-- SELECTED EXTRACT follows --
Charles Sleicher Captures Light and Life in Encore Career

Charles Sleicher photography

Charles Sleicher shows me one of his favorite photographs: an egret, snowy white against a dark, pre-dawn sky, tail fanned like a spraying fountain. It’s a picture that took him years to get: years of annual forays into the Florida darkness, searching patiently for just the right spot, the right light, the right moment in the egret’s ritual courtship performance. Sleicher points out the splash of lime green around the egret’s beak: a rare show of bling, visible only when the bird was courting.

We are standing in the dining room of Mirabella, the Seattle retirement community where Sleicher has lived for nine years. He takes pleasure in visiting old favorites hung around the building, like the egret. We also look at photos of eagles in Alaska, the rolling green wheat fields of the Palouse, fall foliage in New England, and penguins on South Georgia Island—which, Sleicher reminds me, is southeast of South America. It’s where the explorer Ernest Shackleton famously landed after one of the most grueling Antarctic voyages in history.
-- SELECTED EXTRACT concluded --
-- SUPPLIED MATERIAL follows --
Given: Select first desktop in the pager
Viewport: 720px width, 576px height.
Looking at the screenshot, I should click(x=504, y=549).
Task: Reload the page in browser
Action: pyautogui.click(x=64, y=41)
-- SUPPLIED MATERIAL concluded --
REQUIRED ACTION => Write the next part of the article about Charles Sleicher's photography career, starting right after its final sentence.

EXPECTED OUTPUT =>
Sleicher has been a professional photographer since 1991, when he retired from his first career as a professor of chemical engineering (and longtime department chairman) at the University of Washington. His specialties there were fluid mechanics and heat transfer. Sleicher contends that chemical engineering and photography use “completely different parts” of his brain. His work has been featured in National Geographic, Nature’s Best Photography, Sunset, and many other magazines and calendars; he is represented by a stock photo agency, and he still leads photo safaris in Africa. He admits to slowing down a little—endurance and balance are the challenges he feels at 93—but he is still deeply immersed in the art, and adventure, of photography.

The adventure began with the gift of a Brownie camera when he was 10 years old. His family spent summers in the Adirondack Mountains, and he began to take nature photographs. In high school, he set up his own darkroom. In 1944, when Sleicher graduated from Brown University and went into the Navy, he bought a Leica, which he kept “for decades.” But those decades—as he earned his doctorate in chemical engineering at the University of Michigan and pursued his 30-year career as a professor at the University of Washington—kept him too busy to pursue photography as seriously as he would’ve liked.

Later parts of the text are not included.